__YOUR OBJECTIVE__:
Update the entries from the line containing "This screenshot has height=506, width=419." through the end of the entries, inclusive, by changing "Tick" to "Check" and leaving everything else as it is. Output only those lines.

::::::::

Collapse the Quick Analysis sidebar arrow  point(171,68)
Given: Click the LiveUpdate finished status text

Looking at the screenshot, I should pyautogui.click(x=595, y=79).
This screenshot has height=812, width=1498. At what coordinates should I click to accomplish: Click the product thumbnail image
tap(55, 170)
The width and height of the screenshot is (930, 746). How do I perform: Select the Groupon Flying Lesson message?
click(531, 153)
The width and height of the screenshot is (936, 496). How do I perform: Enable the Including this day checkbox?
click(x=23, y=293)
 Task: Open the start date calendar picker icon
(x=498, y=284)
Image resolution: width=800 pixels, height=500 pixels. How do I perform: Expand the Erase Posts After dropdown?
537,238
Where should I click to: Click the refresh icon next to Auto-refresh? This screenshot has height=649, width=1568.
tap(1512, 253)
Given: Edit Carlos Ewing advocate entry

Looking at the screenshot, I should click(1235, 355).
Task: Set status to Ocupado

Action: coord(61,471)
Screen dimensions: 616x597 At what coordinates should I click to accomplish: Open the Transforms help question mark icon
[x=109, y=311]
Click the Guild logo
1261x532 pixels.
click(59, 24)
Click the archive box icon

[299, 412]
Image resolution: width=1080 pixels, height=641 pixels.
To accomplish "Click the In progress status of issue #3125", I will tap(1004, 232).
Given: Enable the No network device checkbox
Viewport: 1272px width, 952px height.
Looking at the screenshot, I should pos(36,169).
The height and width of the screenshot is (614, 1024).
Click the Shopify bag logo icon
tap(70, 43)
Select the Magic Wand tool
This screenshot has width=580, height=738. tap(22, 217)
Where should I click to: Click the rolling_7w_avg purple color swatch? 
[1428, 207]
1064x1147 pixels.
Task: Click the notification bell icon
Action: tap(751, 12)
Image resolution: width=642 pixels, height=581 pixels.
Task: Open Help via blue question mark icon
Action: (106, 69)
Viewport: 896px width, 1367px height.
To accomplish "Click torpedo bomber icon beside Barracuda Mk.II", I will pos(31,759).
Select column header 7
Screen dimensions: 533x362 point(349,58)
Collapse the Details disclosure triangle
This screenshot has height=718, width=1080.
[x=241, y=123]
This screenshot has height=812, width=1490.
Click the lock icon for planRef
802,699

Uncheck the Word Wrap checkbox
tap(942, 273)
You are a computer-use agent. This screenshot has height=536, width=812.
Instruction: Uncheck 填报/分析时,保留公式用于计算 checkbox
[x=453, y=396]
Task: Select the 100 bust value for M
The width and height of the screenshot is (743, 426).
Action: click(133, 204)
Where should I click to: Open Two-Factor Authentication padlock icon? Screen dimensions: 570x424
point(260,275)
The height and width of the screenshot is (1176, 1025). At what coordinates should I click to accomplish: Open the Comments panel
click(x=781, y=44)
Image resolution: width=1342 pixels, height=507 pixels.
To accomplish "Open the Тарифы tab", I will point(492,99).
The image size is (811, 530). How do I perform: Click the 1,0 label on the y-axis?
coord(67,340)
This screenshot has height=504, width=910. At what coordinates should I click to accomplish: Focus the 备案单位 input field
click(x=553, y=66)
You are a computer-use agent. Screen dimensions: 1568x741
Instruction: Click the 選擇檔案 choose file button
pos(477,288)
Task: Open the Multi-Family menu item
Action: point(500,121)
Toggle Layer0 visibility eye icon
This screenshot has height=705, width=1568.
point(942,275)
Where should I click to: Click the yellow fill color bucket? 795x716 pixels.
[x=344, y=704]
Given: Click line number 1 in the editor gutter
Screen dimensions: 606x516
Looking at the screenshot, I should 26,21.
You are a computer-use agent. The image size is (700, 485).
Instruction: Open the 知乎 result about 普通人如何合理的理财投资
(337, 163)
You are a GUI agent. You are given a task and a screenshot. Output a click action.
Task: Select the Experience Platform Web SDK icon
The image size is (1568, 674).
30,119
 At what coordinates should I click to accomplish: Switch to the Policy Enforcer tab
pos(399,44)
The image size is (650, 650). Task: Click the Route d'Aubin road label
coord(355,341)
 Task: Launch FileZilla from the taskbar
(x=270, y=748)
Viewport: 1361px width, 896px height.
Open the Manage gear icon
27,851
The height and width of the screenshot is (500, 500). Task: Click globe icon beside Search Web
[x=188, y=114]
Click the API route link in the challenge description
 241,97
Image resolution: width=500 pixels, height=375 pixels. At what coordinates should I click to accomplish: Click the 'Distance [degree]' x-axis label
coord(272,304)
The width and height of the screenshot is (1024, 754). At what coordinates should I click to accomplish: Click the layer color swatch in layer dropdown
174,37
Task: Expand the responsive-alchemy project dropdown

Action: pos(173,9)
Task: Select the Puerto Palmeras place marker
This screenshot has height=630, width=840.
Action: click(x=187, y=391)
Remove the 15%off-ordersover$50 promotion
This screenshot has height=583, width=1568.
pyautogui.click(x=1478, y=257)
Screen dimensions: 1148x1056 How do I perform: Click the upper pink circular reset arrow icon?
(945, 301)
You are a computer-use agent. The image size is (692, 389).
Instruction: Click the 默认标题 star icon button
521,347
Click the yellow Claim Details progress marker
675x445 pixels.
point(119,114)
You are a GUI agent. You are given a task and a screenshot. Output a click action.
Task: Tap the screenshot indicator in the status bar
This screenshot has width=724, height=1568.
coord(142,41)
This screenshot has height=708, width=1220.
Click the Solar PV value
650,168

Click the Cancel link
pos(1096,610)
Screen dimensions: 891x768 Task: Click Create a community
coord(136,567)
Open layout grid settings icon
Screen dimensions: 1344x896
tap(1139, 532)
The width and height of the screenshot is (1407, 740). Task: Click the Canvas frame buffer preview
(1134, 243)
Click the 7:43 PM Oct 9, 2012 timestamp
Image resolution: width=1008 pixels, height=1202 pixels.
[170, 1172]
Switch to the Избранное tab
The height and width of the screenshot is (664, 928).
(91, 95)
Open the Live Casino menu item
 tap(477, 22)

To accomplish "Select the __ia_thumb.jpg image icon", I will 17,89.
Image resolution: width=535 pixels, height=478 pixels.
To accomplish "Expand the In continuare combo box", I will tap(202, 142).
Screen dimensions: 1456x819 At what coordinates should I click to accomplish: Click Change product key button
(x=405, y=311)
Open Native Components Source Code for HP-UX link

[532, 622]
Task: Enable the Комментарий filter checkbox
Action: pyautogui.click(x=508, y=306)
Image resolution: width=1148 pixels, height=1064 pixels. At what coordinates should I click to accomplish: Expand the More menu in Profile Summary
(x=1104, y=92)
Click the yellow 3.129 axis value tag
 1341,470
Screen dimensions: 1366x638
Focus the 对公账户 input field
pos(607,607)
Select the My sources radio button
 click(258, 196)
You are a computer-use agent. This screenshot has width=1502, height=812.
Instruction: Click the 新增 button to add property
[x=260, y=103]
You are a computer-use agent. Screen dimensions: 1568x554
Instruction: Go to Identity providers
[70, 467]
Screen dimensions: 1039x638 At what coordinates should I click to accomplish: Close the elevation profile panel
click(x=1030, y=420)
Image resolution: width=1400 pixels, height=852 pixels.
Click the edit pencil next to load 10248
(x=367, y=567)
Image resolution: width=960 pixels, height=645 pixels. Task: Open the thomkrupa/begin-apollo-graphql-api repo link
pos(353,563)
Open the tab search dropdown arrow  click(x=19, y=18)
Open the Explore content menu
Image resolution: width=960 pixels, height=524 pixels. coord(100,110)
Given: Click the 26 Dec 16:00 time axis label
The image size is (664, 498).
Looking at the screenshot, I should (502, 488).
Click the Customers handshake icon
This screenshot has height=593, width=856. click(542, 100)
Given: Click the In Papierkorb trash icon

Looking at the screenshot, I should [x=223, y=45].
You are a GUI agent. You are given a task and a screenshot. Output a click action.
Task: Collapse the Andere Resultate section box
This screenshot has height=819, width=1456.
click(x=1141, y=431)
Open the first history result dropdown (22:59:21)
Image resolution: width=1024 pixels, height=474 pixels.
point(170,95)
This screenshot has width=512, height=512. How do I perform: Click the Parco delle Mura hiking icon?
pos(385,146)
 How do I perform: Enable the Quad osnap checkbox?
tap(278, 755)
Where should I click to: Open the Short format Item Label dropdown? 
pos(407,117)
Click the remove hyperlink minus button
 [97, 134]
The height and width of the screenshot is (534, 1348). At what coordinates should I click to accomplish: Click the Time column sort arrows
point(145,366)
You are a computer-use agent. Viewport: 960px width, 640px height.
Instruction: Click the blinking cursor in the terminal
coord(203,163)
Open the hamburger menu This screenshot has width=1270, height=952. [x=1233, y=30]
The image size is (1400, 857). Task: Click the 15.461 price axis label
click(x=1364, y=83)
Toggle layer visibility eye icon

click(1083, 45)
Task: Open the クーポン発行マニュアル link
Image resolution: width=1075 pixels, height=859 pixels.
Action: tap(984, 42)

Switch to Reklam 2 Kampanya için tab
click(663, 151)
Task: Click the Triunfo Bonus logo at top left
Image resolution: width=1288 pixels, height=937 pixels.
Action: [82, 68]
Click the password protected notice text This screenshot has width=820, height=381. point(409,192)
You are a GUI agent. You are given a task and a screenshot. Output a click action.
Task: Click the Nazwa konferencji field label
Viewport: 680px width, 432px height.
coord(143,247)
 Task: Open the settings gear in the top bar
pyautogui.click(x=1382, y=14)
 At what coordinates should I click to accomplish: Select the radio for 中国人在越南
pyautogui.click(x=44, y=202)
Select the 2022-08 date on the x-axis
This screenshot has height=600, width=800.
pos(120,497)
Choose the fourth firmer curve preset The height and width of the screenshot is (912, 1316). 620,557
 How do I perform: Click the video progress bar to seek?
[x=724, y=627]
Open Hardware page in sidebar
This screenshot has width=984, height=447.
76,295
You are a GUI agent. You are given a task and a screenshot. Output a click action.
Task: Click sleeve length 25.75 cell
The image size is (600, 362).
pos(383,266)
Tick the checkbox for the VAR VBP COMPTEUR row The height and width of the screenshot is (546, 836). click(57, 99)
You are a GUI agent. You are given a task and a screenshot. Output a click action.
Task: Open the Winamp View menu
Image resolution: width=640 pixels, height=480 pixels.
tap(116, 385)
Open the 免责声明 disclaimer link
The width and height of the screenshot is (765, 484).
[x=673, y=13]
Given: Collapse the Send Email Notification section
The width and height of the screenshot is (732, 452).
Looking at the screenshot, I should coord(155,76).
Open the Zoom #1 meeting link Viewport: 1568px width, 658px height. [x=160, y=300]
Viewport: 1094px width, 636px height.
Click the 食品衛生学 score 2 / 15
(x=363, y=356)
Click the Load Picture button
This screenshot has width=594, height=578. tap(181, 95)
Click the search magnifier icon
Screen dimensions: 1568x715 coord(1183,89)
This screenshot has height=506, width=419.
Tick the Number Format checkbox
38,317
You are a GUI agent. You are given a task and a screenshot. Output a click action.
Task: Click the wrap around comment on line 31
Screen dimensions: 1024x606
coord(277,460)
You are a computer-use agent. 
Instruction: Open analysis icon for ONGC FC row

::::::::

__REPLY TO THE EXERCISE__:
This screenshot has height=506, width=419.
Check the Number Format checkbox
38,317
You are a GUI agent. You are given a task and a screenshot. Output a click action.
Task: Click the wrap around comment on line 31
Screen dimensions: 1024x606
coord(277,460)
You are a computer-use agent. 
Instruction: Open analysis icon for ONGC FC row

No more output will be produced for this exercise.